1 – Install the helper

1composer require mreduar/s3m

Add the Blade directive before your compiled JS so the global s3m() helper is injected:

 1{{-- resources/views/layouts/app.blade.php --}}
 2<!doctype html>
 3<html>
 4  <head>
 5      @s3m   {{-- pushes the small JS bridge into the page --}}
 6      @vite('resources/js/app.js')
 7  </head>
 8  <body class="antialiased">
 9      @yield('content')
10  </body>
11</html>

The directive publishes a 3‑kB script that negotiates presigned URLs when you call s3m(file, options) on the client.

2 – Publish and tweak config

1php artisan vendor:publish --provider="MrEduar\S3M\S3MServiceProvider"

config/s3m.php exposes sensible defaults—10 MB chunks, four parallel PUTs, three automatic retries per part. When your audience has slow upstream links, dial the part_size down (the minimum is 5 MB except for the last part) to shorten retry times.

3 – Gate uploads with a policy

S3M calls Laravel's authorization layer before handing out any presigned URLs. Create a policy if you don't already have one:

1php artisan make:policy UserPolicy --model=User

1public function uploadFiles(User $user): bool
2{
3    return $user->plan()->allows('large_upload');
4}

This guarantees that an attacker can't obtain a signed URL unless the current user meets your business rules.

4 – Expose a controller endpoint

While S3M can wire routes for you, most teams prefer an explicit controller to attach domain metadata:

1Route::post('/api/profile-photo', ProfilePhotoController::class);

Inside you can move the temporary object out of tmp/ after the browser confirms completion:

1Storage::copy($request->key, Str::after($request->key, 'tmp/'));

You now hold the stable S3 key that maps to the uploaded file.
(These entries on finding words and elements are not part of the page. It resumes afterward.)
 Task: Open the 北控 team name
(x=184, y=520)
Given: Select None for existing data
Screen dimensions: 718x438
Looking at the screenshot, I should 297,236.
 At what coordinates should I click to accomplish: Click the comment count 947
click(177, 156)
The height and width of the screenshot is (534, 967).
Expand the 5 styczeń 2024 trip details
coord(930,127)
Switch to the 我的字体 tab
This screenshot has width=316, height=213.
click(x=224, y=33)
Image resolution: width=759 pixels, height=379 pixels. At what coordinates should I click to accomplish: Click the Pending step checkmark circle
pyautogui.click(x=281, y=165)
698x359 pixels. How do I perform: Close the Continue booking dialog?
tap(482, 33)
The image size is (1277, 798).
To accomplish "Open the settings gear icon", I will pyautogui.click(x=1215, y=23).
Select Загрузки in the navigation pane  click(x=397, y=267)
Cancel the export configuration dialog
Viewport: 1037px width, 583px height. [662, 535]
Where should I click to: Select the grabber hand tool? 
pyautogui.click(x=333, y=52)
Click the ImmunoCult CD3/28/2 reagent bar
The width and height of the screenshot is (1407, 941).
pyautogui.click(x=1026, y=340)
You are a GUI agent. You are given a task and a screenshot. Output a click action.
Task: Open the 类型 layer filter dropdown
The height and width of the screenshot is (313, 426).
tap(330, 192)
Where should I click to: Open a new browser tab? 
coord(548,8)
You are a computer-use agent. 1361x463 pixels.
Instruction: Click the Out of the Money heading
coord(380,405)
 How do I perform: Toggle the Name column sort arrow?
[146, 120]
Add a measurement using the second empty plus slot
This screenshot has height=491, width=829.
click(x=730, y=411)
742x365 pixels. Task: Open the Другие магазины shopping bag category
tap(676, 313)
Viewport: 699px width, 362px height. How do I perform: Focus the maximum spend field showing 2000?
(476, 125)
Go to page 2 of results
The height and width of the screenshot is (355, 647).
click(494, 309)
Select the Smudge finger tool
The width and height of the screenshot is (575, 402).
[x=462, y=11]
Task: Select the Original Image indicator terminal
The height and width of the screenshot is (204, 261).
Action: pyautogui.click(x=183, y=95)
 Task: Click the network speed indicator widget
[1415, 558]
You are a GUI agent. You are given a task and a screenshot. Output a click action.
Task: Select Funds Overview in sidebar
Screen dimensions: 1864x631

5 – Front‑end example (Vue)

The helper works with any framework; swap the snippet for React, Alpine, or vanilla JS as needed. Below is a Vue Composition‑API component that streams the selected file:

 1<script setup>
 2import { ref } from 'vue'
 3import axios from 'axios'
 4 
 5const progress = ref(0)
 6 
 7function upload(e) {
 8  const file = e.target.files[0]
 9 
10  s3m(file, {
11    progress: p => progress.value = p
12  }).then(({ uuid, key, bucket }) => axios.post('/api/profile-photo', {
13      uuid, key, bucket,
14      name: file.name,
15      content_type: file.type,
16  }))
17}
18</script>
19 
20<template>
21  <input type="file" @change="upload" />
22  <progress :value="progress" max="100" class="w-full" />
23</template>

Under the hood s3m() performs initiate → get signed parts → parallel PUTs → complete in fewer than 150 lines of unobtrusive JavaScript.

6 – Make the upload permanent

Every object lands in tmp/ so abandoned uploads can be purged by an S3 lifecycle rule after 24 h. A service class might promote the file once your app accepts it:

1public function promote(string $key): string
2{
3    $finalKey = Str::after($key, 'tmp/')
4    Storage::disk('s3')->copy($key, $finalKey);
5    return $finalKey; // stable key without the tmp/ prefix
6}

Pro tips for production

• Chunk size trade‑offs – parts must be at least 5 MB (except the last). Aim for 8–15 MB to balance retry latency and TLS overhead.
• Transfer Acceleration – If users upload from distant regions, enabling S3 Transfer Acceleration routes traffic through the nearest CloudFront edge and can shave seconds off large uploads.
• CORS headers – Expose ETag and allow PUT, POST, GET, HEAD so the browser can send part signatures back during completion.
• Observability – Log the UploadId, part numbers, and user ID; correlating failures in CloudWatch or Kibana becomes trivial.

Closing thoughts

With S3M you glue a single Blade directive on the front end and one controller on the back end, yet you gain a resumable, parallel‑chunked upload pipeline that never blocks PHP workers and never exposes AWS credentials to the client. Adapt the Vue snippet to any framework—or even plain JavaScript—and you'll stream large files to S3 with confidence.